Po latach popularności kształcenia ogólnego, do łask wracają technika i zawodówki. Nowy trend cieszy, ponieważ rynek przepełniony jest humanistami, brakuje natomiast ludzi z wykształceniem technicznym.
Ponad pięć tysięcy gimnazjalistów w województwie świętokrzyskim wybrało w tym roku szkolnym technika i szkoły zawodowe. Do ogólniaków zapisało się o cztery procent uczniów mniej niż przed rokiem. Jak podkreśla Małgorzata Muzoł, świętokrzyska kurator oświaty, zmieniają się zainteresowania młodzieży, która zaczyna doceniać zdobycie konkretnego zawodu i zdaje sobie sprawę, że bardziej potrzebni są dziś ludzie z wykształceniem technicznym.
– Od jakiegoś czasu słyszymy, że na rynku pracy brakuje specjalistów określonych branż – wyjaśnia pani kurator. – By to zmienić, prowadzimy liczne akcje, na przykład rok szkolny 2014/2015 przebiegał pod hasłem „Rok Szkoły Zawodowców”. W Świętokrzyskiem spotykaliśmy się z gimnazjalistami, wspieraliśmy doradztwo edukacyjno-zawodowe w szkołach. Staraliśmy się także uświadamiać rodziców, bo to oni mają największy wpływ na decyzje dziecka. Wszystko po to, by młodzi ludzie wiedzieli o obecnym zapotrzebowaniu na rynku pracy.
W ramach ogłoszonego przez Ministra Edukacji Narodowej „Roku Szkoły Zawodowców”, z inicjatywy Specjalnej Strefy Ekonomicznej „Starachowice” S.A. oraz Kuratorium Oświaty powołano w Kielcach do życia Świętokrzyski Klaster Edukacji Zawodowej. – Jednym z priorytetów tego projektu jest rozwój współpracy szkół z pracodawcami i dostosowanie kształcenia zawodowego do potrzeb rynku pracy. W ten sposób chcemy stworzyć młodym ludziom bogate zaplecze, łączące kształcenie teoretyczne z praktyczną nauką zawodu. Oprócz zakładów pracy do Klastra weszły także między innymi Urząd Marszałkowski, Wojewoda Świętokrzyski oraz uczelnie wyższe. Cieszymy się, bo te działania powoli przynoszą rezultaty – mówi pani kurator.

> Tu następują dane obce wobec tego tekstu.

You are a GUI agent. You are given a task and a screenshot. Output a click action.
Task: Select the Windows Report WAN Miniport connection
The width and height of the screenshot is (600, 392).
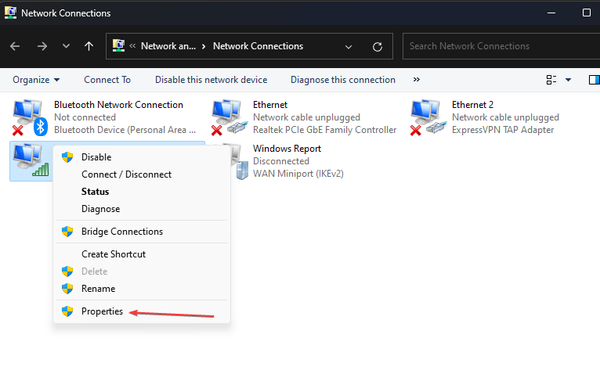click(287, 161)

Sami uczniowie przyznają, że głównym czynnikiem wpływającym na wybór szkoły jest dla nich sytuacja na rynku pracy. Szkołę zawodową wybrała chociażby Karolina: – W gimnazjum koleżanki prosiły, żebym je uczesała. Wtedy postanowiłam, że chcę zostać fryzjerką. Pedagog szkolny doradził mi, żebym poszła najpierw do zawodówki, a dopiero potem do technikum. Miał rację. Szkoła zawodowa bardzo dobrze przygotowała mnie do fryzjerstwa, potem mogłam spokojnie iść do technikum.
Karolina jeszcze w trakcie nauki w szkole średniej została przyjęta do pracy.

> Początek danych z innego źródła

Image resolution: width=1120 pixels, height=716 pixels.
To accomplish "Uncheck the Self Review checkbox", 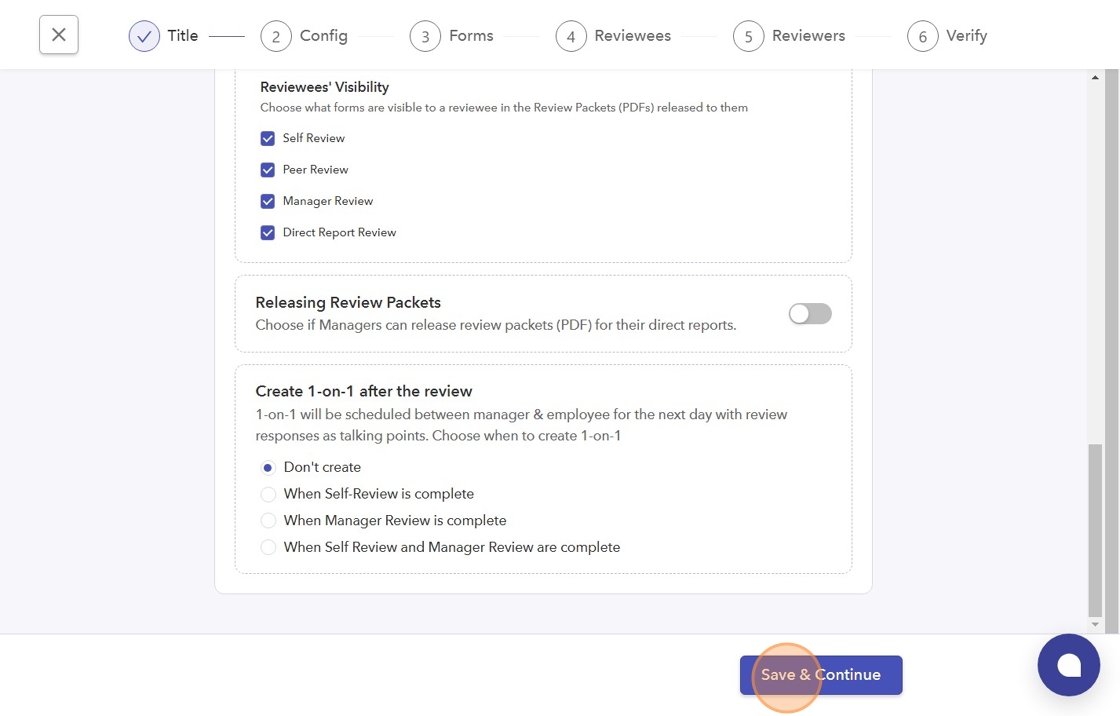I will coord(268,139).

Do technikum poszedł też Mateusz: – Wybrałem zawód elektryka. Na początku nie sądziłem, że od razu znajdę pracę. Wiedziałem jedynie, że po takim kierunku będę miał większe szanse na zatrudnienie niż po kierunku humanistycznym. Teraz wiem, że było warto, bo mam pracę w zawodzie.
Podobnie myślał Arek: – Wybrałem technikum, bo z technicznym wykształceniem mam większe szanse na rynku. Obserwuję moich starszych kolegów i widzę, że w dzisiejszych czasach wykształcenie wyższe wcale nie daje gwarancji zatrudnienia. Dziś liczy się konkretny zawód, no i odrobina szczęścia.

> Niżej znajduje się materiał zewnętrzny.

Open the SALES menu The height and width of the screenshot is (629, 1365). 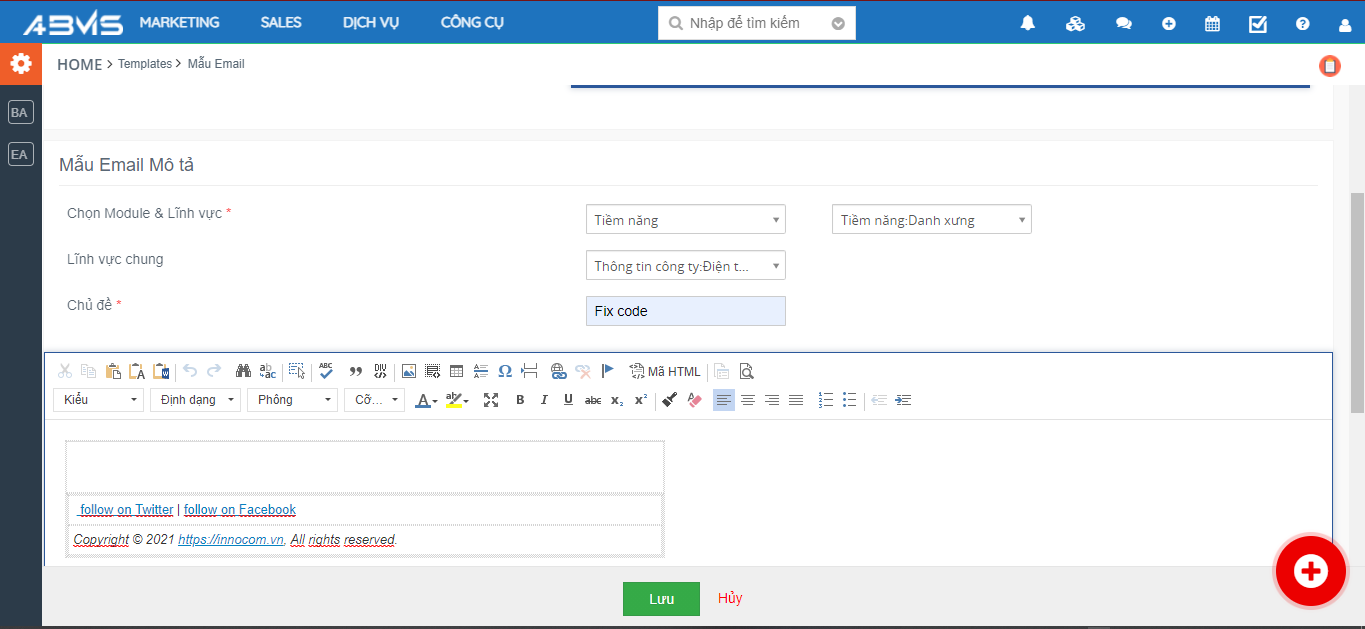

Małgorzata Muzoł przyznaje, że duże zainteresowanie szkołami technicznymi to powód do radości” – Nadal będziemy zachęcać młodych ludzi do zdobywania konkretnego zawodu. Już 21 września w Wyższej Szkole Ekonomii, Prawa i Nauk Medycznych odbędzie się duża, wojewódzka konferencja podsumowująca nasze działania w roku szkolnictwa zawodowego. Zastanowimy się także, jak działać dalej. Wszystko po to, by doprowadzić do równowagi pomiędzy kształceniem ogólnym a technicznym.